_Fragen_.
**a.** Ändere im Seitenauszug die Stelle von "Aktuell klagen der" bis einschließlich "Kreuze zu entfernen.", indem du "Liedermacher" durch "Musiker" ersetzt, und gib sie so wieder.
**b.** Führe den Seitenauszug zu den Klagen des bfg München nach seinem letzten Satz weiter.

_Seitenauszug_.
——————
Klagen gegen Kreuzerlass und bayerisches Polizeiaufgabengesetz

Aktuell klagen der bfg München und bfg Bayern zusammen mit 25 Einzelpersonen, darunter der Liedermacher Konstantin Wecker, gegen den Kreuzerlass der bayerischen Staatsregierung. Alle Kläger*innen eint, dass sie auf Einhaltung der staatlichen, religiösen und weltanschaulichen Neutralität pochen und sich durch die Anbringung von Kreuzen im Eingangsbereich staatlicher Dienststellen in ihrer Glaubens-, Gewissens- und Weltanschauungsfreiheit verletzt sehen. Ziel der Klage ist, dass die bayerische Staatsregierung dazu verpflichtet wird, den Kreuzerlass zurückzunehmen und die Kreuze zu entfernen.

Auch gegen die Novellierung des bayerischen Polizeiaufgabengesetzes (PAG) haben der bfg München und bfg Bayern Klage eingereicht. Aus Sicht der beiden Organisationen wurden noch nie so viele Grund- und Menschenrechte auf einmal verletzt wie beim bayerischen PAG. Vor allem der neue Rechtsbegriff der "drohenden Gefahr" gibt der Exekutive wegen der schwammigen und nicht näher definierten Begrifflichkeit eine viel zu große Auslegungs-, Zugriffs- und Eingriffsmacht in Grundrechte, ohne dass überhaupt eine Straftat geschehen wäre. Die überlange Ausdehnung des Unterbindungsgewahrsams von 14 Tagen auf drei Monate oder länger macht diese Präventivhaft zu einer Strafe auf Verdacht und zu einer vorbeugenden Strafe. Das darf es in einem Rechtsstaat nicht geben.

Aktivitäten, Bildungsveranstaltungen, Gottlosenstammtisch

Andere Forderungen und Themen, für die sich der bfg München engagiert, sind zum Beispiel "Ethikunterricht für alle", "historische Staatsleistungen abschaffen" oder "BR-Rundfunkrat den gesellschaftlichen Realitäten anpassen". Die Organisation unterstützt den Aktionskünstler Wolfram Kastner bei seinen Gerichtsverfahren wegen seiner Interventionen am "Ehrenmal" des Nazikriegsverbrechers Alfred Jodl auf der Fraueninsel im Chiemsee und setzt sich für die Entfernung sogenannter "Judensau-Plastiken" an Kirchen in ganz Deutschland ein.
——————
_Bereitgestellte Daten_.
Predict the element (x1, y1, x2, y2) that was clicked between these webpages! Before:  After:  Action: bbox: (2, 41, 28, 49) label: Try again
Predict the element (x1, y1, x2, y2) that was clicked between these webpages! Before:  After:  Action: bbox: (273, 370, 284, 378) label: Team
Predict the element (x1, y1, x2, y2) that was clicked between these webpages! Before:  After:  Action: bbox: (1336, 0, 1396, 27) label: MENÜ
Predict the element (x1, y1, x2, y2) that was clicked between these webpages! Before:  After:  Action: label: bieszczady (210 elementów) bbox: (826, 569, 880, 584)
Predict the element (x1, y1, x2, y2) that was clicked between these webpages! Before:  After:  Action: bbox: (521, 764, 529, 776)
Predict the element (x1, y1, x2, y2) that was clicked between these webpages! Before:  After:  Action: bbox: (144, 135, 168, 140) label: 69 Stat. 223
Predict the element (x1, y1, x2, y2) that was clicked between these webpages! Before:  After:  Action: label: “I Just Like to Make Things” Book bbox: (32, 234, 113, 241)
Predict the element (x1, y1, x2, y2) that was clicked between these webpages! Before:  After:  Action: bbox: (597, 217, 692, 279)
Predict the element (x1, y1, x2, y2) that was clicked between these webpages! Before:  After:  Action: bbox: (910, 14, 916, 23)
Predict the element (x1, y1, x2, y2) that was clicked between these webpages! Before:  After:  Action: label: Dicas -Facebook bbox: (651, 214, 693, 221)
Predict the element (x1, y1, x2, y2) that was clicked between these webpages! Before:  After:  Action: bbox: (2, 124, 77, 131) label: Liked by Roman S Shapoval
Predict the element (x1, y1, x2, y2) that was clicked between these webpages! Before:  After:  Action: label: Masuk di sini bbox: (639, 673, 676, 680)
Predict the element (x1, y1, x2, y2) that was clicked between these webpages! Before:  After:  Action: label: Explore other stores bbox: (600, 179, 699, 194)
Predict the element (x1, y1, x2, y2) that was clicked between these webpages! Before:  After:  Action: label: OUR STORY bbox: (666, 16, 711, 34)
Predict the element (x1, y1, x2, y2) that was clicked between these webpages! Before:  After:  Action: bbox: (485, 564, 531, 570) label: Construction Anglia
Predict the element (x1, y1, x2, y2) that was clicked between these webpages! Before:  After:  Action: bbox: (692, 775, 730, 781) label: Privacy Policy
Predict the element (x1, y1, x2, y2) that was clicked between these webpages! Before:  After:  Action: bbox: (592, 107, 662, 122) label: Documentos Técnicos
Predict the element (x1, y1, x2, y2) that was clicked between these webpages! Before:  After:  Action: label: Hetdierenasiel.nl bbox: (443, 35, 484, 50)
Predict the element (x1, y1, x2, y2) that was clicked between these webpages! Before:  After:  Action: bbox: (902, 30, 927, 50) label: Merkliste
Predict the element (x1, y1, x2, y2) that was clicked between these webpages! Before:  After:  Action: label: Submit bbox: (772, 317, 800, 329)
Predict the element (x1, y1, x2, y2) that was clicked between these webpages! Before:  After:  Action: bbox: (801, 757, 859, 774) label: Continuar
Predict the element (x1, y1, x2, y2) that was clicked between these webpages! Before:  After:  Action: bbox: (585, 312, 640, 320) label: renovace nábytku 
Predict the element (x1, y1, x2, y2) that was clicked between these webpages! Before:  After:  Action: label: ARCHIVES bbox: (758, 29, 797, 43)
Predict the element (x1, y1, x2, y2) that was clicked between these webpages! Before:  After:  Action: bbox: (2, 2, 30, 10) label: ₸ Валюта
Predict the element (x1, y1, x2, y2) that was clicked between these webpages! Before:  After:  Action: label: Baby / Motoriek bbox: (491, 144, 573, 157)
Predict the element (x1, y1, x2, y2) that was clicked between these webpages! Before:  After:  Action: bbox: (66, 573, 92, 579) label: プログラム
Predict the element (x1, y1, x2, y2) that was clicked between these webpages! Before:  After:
——————
_Antworten in Reihenfolge_.
**a.**
Aktuell klagen der bfg München und bfg Bayern zusammen mit 25 Einzelpersonen, darunter der Musiker Konstantin Wecker, gegen den Kreuzerlass der bayerischen Staatsregierung. Alle Kläger*innen eint, dass sie auf Einhaltung der staatlichen, religiösen und weltanschaulichen Neutralität pochen und sich durch die Anbringung von Kreuzen im Eingangsbereich staatlicher Dienststellen in ihrer Glaubens-, Gewissens- und Weltanschauungsfreiheit verletzt sehen. Ziel der Klage ist, dass die bayerische Staatsregierung dazu verpflichtet wird, den Kreuzerlass zurückzunehmen und die Kreuze zu entfernen.

**b.**
Über das Jahr verteilt finden zahlreiche Bildungsveranstaltungen des bfg München statt, zum Beispiel in der Münchner "Seidlvilla" oder im "Kulturkeller" von "84 GHz". Außerdem ist die Organisation seit Jahren mit einer großen Bühne, dem "Platz für Humanist*innen", auf dem Münchner "Corso Leopold" vertreten. Noch viel länger – nämlich seit 22 Jahren – gibt es den monatlichen Gottlosenstammtisch, der sich derzeit jeden vierten Donnerstag im Monat im "Café Mariandl" trifft. Auch bei Radio LORA hat der bfg München seit nunmehr 15 Jahren einen monatlichen Sendeplatz.

Weitere Informationen über die Aktivitäten und Veranstaltungen des bfg München finden sich in den Tätigkeitsberichten 2019 und 2020.
Der bfg München ist eine von zehn Ortsgemeinschaften im Bund für Geistesfreiheit Bayern, zudem ist die Organisation aktiv im KORSO – Koordinierungsrat säkularer Organisationen.

150-Jahr-Feier im EineWeltHaus

Zum hundertjährigen Bestehen des Bundes für Geistesfreiheit (damals noch "Freireligiöse Gemeinde München") im Jahr 1970 gab es im Münchner Gewerkschaftshaus in der Schwanthalerstr. 64 einen Festakt am Vormittag mit Stücken von Beethoven, Haydn und Chopin sowie mit Vorträgen wie "Die Religion der Freireligiösen", "die Freireligiösen in unserer Zeit" oder "Warum kirchenfreie Organisation" – vorgetragen von der damaligen Vorsitzenden Emilie Schurig und dem Landesgemeindesprecher Walter Alexander.
Zum 150-jährigen Bestehen ist der bfg München mit einem bunten Programm ein paar Hausnummern weiter, nämlich in der Schwanthalerstr. 80 im Münchner "EineWeltHaus", Beginn ist um 19 Uhr:

  • Begrüßung: Assunta Tammelleo und Michael Wladarsch, Vorsitzende des bfg München
  • Wer sind die sogenannten "Corona Rebellen"?
    (Paul B. Kleiser, Politologe)

  • Bund für Geistesfreiheit München, von der Revolution 1848 bis heute
    (bfg München)

  • Weg mit den Paragrafen 218 und 219 – Schwangerschaftsabbruch raus aus dem Strafgesetzbuch!
    (Juliane Beck, Bayerisches Bündnis "#weg mit § 218")

  • Demokratie und Sicherheit feministisch denken
    (Brigitte Obermayer und Heidi Meinzolt, Internationale Frauenliga für Frieden und Freiheit)

  • Friedensmacht Europäische Union?
    (Thomas Rödl, Deutsche Friedensgesellschaft – Vereinte Kriegsdienstgegner*innen)

  • "Corona"-Kabarett
    (Holger Paetz)

Beginn der Veranstaltung ist um 19 Uhr, inzwischen sind alle Plätze vergeben.